(Collected data)
· · · · · · ·
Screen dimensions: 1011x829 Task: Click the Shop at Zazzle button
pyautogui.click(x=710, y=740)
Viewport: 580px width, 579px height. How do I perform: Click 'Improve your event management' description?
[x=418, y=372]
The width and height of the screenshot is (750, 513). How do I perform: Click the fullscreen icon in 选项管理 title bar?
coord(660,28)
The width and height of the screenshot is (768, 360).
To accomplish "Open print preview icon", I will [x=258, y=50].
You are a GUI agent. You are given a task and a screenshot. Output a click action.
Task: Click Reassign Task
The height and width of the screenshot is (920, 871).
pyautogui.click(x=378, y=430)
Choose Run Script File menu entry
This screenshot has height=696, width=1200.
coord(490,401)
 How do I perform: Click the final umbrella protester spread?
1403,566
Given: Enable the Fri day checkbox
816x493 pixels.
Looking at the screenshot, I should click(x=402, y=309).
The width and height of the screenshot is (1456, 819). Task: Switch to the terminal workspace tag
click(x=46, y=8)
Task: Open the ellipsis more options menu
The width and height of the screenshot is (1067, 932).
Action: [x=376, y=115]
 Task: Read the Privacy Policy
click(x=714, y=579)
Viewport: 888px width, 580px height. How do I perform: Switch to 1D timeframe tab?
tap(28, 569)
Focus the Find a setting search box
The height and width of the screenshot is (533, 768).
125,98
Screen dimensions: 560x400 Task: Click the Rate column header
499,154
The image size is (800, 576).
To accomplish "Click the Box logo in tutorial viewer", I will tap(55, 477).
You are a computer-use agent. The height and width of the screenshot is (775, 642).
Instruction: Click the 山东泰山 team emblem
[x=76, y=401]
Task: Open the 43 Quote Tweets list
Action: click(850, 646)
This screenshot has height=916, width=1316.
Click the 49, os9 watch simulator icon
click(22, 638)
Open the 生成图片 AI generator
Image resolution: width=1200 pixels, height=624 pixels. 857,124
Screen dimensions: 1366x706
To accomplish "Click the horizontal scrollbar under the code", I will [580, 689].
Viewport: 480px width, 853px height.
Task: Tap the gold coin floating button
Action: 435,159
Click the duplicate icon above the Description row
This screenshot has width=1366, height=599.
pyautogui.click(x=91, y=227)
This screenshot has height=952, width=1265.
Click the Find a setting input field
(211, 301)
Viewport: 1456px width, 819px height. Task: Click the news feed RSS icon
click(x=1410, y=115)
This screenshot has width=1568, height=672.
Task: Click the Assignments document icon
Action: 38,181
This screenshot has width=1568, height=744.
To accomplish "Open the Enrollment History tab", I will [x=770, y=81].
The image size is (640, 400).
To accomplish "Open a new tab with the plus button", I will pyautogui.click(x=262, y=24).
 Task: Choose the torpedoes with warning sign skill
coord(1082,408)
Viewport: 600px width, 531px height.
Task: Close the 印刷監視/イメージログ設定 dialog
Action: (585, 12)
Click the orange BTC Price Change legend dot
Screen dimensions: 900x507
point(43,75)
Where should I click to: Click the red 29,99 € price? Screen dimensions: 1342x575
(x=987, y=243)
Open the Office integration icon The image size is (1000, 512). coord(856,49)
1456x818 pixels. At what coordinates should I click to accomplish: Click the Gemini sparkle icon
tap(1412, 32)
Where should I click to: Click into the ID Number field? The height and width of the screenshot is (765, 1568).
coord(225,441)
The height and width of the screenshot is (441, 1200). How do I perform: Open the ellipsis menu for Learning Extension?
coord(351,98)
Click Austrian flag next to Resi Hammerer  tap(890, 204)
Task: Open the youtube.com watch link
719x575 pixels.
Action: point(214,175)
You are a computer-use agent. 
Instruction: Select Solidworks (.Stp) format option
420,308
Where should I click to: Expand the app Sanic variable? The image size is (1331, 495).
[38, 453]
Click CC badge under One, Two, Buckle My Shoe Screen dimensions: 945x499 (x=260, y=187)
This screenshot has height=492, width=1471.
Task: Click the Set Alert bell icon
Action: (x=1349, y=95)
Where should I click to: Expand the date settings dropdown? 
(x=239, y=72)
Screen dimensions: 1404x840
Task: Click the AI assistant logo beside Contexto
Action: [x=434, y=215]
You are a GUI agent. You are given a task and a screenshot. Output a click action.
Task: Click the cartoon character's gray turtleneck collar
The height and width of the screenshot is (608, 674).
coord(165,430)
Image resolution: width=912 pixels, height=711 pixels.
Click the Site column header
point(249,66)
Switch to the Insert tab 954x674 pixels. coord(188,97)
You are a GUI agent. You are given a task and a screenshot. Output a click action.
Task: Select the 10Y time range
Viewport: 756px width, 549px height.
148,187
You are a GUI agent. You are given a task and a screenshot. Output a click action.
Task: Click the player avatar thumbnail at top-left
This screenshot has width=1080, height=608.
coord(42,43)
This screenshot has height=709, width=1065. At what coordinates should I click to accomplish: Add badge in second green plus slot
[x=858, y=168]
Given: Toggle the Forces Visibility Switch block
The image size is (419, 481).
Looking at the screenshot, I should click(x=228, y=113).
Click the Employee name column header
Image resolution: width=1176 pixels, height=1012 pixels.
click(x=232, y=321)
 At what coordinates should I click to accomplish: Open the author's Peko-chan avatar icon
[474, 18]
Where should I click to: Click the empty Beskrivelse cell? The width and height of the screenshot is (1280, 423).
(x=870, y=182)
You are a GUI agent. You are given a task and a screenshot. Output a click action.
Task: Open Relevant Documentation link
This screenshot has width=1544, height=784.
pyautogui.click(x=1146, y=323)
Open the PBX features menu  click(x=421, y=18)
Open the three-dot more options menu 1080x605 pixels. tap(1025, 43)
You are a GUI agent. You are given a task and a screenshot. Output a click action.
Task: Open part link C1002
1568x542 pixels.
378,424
· · · · · · ·
Written request
List every line of the records that contains the string "watch", with uppercase and lowercase letters counting as different.

Exercise result
Click the 49, os9 watch simulator icon
Task: Open the youtube.com watch link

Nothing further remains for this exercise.